§ Instructions to follow
An identical reprint of the entire listing below is expected.

§ Data in this exercise
====

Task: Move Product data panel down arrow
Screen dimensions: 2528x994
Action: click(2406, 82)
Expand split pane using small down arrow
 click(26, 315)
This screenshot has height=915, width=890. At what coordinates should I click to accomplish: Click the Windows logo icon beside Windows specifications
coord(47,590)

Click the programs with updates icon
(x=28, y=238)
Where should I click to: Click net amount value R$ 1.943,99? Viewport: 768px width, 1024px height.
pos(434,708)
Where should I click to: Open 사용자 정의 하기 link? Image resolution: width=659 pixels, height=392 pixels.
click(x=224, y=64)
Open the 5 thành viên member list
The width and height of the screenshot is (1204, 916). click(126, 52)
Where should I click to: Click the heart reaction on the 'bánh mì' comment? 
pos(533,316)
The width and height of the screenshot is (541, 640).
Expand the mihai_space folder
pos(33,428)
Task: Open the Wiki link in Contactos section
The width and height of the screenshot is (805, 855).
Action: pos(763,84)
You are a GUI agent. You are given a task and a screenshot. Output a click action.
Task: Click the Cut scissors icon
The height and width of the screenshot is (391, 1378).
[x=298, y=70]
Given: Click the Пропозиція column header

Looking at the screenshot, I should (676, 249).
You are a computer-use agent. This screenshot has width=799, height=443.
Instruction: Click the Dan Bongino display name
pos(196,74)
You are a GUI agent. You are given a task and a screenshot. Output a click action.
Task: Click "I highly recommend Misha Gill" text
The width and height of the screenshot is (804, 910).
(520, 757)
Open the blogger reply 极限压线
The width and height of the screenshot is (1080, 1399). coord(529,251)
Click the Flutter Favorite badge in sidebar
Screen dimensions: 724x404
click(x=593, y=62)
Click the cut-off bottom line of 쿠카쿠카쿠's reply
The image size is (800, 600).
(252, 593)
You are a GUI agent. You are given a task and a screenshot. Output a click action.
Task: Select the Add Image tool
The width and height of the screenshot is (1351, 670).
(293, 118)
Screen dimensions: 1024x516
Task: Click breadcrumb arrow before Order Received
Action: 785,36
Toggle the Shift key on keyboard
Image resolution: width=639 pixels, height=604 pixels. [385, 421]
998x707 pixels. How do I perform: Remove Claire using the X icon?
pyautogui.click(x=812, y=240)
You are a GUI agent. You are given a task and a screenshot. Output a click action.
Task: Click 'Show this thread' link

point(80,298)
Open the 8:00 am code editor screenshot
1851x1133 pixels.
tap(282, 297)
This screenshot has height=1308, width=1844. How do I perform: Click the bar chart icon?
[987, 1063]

====

§ Result below
Task: Move Product data panel down arrow
Screen dimensions: 2528x994
Action: click(2406, 82)
Expand split pane using small down arrow
 click(26, 315)
This screenshot has height=915, width=890. At what coordinates should I click to accomplish: Click the Windows logo icon beside Windows specifications
coord(47,590)

Click the programs with updates icon
(x=28, y=238)
Where should I click to: Click net amount value R$ 1.943,99? Viewport: 768px width, 1024px height.
pos(434,708)
Where should I click to: Open 사용자 정의 하기 link? Image resolution: width=659 pixels, height=392 pixels.
click(x=224, y=64)
Open the 5 thành viên member list
The width and height of the screenshot is (1204, 916). click(126, 52)
Where should I click to: Click the heart reaction on the 'bánh mì' comment? 
pos(533,316)
The width and height of the screenshot is (541, 640).
Expand the mihai_space folder
pos(33,428)
Task: Open the Wiki link in Contactos section
The width and height of the screenshot is (805, 855).
Action: pos(763,84)
You are a GUI agent. You are given a task and a screenshot. Output a click action.
Task: Click the Cut scissors icon
The height and width of the screenshot is (391, 1378).
[x=298, y=70]
Given: Click the Пропозиція column header

Looking at the screenshot, I should (676, 249).
You are a computer-use agent. This screenshot has width=799, height=443.
Instruction: Click the Dan Bongino display name
pos(196,74)
You are a GUI agent. You are given a task and a screenshot. Output a click action.
Task: Click "I highly recommend Misha Gill" text
The width and height of the screenshot is (804, 910).
(520, 757)
Open the blogger reply 极限压线
The width and height of the screenshot is (1080, 1399). coord(529,251)
Click the Flutter Favorite badge in sidebar
Screen dimensions: 724x404
click(x=593, y=62)
Click the cut-off bottom line of 쿠카쿠카쿠's reply
The image size is (800, 600).
(252, 593)
You are a GUI agent. You are given a task and a screenshot. Output a click action.
Task: Select the Add Image tool
The width and height of the screenshot is (1351, 670).
(293, 118)
Screen dimensions: 1024x516
Task: Click breadcrumb arrow before Order Received
Action: 785,36
Toggle the Shift key on keyboard
Image resolution: width=639 pixels, height=604 pixels. [385, 421]
998x707 pixels. How do I perform: Remove Claire using the X icon?
pyautogui.click(x=812, y=240)
You are a GUI agent. You are given a task and a screenshot. Output a click action.
Task: Click 'Show this thread' link

point(80,298)
Open the 8:00 am code editor screenshot
1851x1133 pixels.
tap(282, 297)
This screenshot has height=1308, width=1844. How do I perform: Click the bar chart icon?
[987, 1063]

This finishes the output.